Available data
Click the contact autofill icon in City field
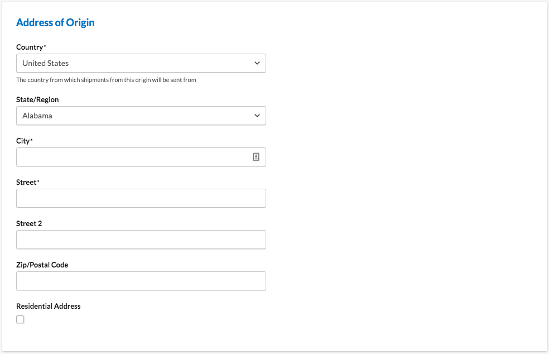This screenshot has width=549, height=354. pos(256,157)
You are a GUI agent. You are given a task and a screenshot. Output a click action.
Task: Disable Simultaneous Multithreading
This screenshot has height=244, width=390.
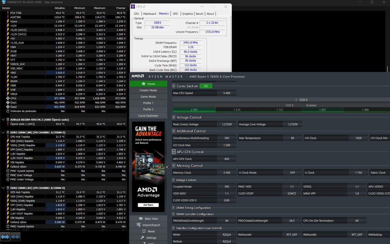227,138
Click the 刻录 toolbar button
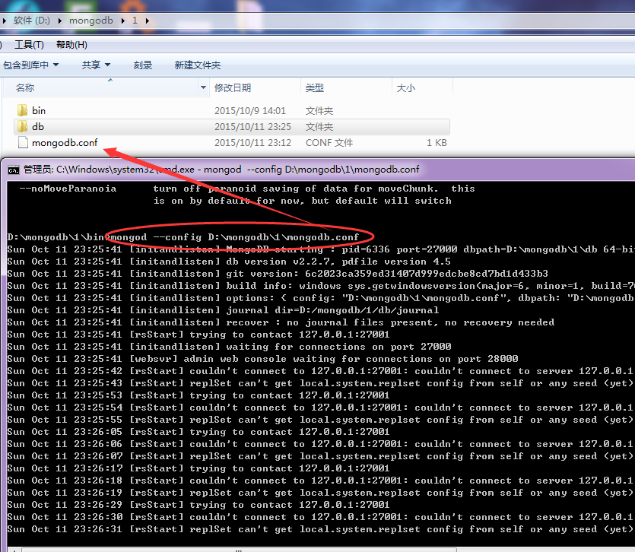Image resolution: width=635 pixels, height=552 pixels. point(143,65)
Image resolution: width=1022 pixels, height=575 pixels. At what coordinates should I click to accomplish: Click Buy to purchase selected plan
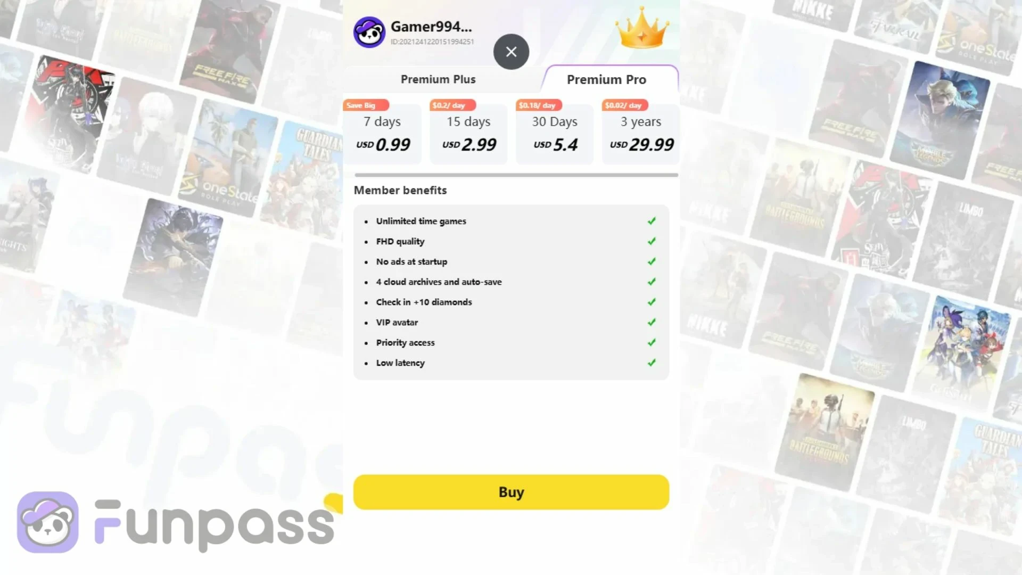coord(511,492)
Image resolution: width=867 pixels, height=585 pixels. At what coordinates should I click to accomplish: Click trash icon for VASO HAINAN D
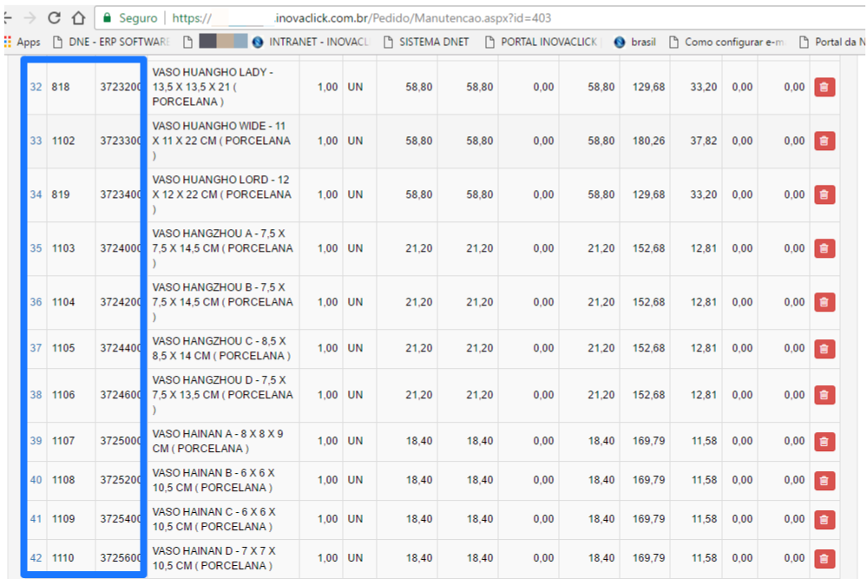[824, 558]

...

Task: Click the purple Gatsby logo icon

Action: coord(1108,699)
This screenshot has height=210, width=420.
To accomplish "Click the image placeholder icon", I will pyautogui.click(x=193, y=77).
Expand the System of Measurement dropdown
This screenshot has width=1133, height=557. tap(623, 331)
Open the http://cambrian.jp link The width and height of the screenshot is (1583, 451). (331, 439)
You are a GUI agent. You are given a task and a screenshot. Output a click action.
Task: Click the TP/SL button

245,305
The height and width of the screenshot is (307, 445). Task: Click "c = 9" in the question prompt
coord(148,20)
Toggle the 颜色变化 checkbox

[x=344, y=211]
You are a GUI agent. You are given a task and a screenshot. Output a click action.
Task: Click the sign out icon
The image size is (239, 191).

Your instructions
As listed above, the lines from the line with "Expand the System of Measurement dropdown" to the line with "The image size is (239, 191)." are to be echoed exactly, with both ends included and nothing added.

Your solution
Expand the System of Measurement dropdown
This screenshot has width=1133, height=557. tap(623, 331)
Open the http://cambrian.jp link The width and height of the screenshot is (1583, 451). (331, 439)
You are a GUI agent. You are given a task and a screenshot. Output a click action.
Task: Click the TP/SL button

245,305
The height and width of the screenshot is (307, 445). Task: Click "c = 9" in the question prompt
coord(148,20)
Toggle the 颜色变化 checkbox

[x=344, y=211]
You are a GUI agent. You are given a task and a screenshot. Output a click action.
Task: Click the sign out icon
The image size is (239, 191).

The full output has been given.